O principal viés do encontro, que foi realizado no auditório
do Hips, foi a troca de experiências entre os profissionais. Ao todo, 30
funcionários das duas unidades receberam certificado, com carga horária de 10
horas, ao final do treinamento.
A diretora-presidente da Fundação Hospitalar de Feira de
Santana (FHFS), Gilberte Lucas, disse que a parceria com a Apae já é
estabelecida no trabalho de rotina do Hospital da Mulher. "O Hospital
é reconhecido como referência no atendimento fisioterapêutico de crianças
nascidas prematuramente ou com outras dificuldades que requerem atendimento
especializado. Muitas dessas crianças, após receberem alta, continuam o
acompanhamento no ambulatório de fisioterapia da Apae", destacou a gestora.

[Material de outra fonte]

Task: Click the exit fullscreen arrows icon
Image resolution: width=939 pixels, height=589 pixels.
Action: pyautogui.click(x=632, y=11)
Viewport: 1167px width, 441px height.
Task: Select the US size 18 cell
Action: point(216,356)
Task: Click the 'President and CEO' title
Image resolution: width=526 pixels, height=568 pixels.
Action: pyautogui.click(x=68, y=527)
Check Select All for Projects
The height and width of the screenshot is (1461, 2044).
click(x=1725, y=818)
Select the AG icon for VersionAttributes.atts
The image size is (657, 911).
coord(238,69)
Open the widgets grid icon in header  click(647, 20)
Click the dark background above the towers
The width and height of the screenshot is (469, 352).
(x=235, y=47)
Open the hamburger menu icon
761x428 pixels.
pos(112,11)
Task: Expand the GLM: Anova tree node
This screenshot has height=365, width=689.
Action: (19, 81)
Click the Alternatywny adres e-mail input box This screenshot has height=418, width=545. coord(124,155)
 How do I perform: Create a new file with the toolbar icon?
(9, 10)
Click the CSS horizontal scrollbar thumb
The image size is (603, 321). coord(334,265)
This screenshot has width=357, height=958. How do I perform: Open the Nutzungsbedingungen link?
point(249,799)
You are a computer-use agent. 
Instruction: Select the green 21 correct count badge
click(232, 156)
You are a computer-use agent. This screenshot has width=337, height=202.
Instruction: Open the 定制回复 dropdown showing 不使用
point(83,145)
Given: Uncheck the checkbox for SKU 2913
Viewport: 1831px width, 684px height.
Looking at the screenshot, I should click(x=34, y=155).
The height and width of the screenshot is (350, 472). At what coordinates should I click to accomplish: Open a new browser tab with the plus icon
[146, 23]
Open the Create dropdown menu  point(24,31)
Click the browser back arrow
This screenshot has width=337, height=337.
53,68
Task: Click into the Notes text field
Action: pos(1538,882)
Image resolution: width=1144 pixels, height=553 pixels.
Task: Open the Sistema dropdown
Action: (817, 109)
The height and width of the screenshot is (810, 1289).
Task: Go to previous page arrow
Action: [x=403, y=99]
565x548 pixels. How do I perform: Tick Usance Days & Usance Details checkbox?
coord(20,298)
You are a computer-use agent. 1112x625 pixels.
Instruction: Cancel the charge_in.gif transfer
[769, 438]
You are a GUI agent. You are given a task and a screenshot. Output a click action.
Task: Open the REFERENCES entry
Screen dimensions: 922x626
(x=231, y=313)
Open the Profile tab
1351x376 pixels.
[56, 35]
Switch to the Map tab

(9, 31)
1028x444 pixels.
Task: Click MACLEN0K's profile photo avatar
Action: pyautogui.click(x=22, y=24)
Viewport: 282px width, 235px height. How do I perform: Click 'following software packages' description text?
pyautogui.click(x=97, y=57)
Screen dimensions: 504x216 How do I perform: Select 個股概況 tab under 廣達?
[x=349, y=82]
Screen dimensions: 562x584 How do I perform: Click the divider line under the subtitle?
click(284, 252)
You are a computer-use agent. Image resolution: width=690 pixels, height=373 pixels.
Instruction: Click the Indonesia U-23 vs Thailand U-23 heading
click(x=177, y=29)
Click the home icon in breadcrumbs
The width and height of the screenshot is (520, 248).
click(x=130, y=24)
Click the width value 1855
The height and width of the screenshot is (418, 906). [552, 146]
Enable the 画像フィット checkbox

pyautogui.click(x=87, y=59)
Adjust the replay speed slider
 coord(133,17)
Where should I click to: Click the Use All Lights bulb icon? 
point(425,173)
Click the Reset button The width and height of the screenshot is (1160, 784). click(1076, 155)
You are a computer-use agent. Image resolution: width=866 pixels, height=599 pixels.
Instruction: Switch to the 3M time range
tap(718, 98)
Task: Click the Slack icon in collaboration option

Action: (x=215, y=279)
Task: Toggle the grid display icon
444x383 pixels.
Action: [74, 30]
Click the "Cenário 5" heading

A equipe de fisioterapia do Hospital da Mulher é composta por
22 profissionais treinados para prestar assistência Neonatal na UTI
Neonatal, Unidade de Cuidados Intermediários (UCINCA I e II), além do
atendimento ambulatorial diário a crianças que nascem com síndromes ou outras
dificuldades.
A Apae, por sua vez, conta com três núcleos e adota a
classificação internacional de funcionalidade e incapacidade de saúde (Cifs),
buscando melhorar a codificação e qualificação do tratamento oferecido a cada
criança. A parceria com o Hospital da Mulher foi elogiada por Carol Zatti,
supervisora da Apae, que enxerga nesta colaboração "uma oportunidade valiosa para capacitar ainda mais os
profissionais e proporcionar suporte às famílias na reabilitação dos pacientes
mais jovens".
O curso também teve um foco especial no Núcleo Especializado
para Pessoas com Espectro do Autismo (NEPEA) da Apae-sede. O psicólogo José
Walmir Marques ressaltou a importância dessa capacitação para identificar
comorbidades motoras em crianças com espectro autista. "Atendendemos
a 45 crianças em assistência ambulatorial e no haras (tratamento com cavalos).
E o conhecimento adquirido nessa capacitação é fundamental para compreender o
controle funcional do corpo e da postura das crianças, facilitando, assim, um
diagnóstico precoce e resultados mais precisos", obsevou.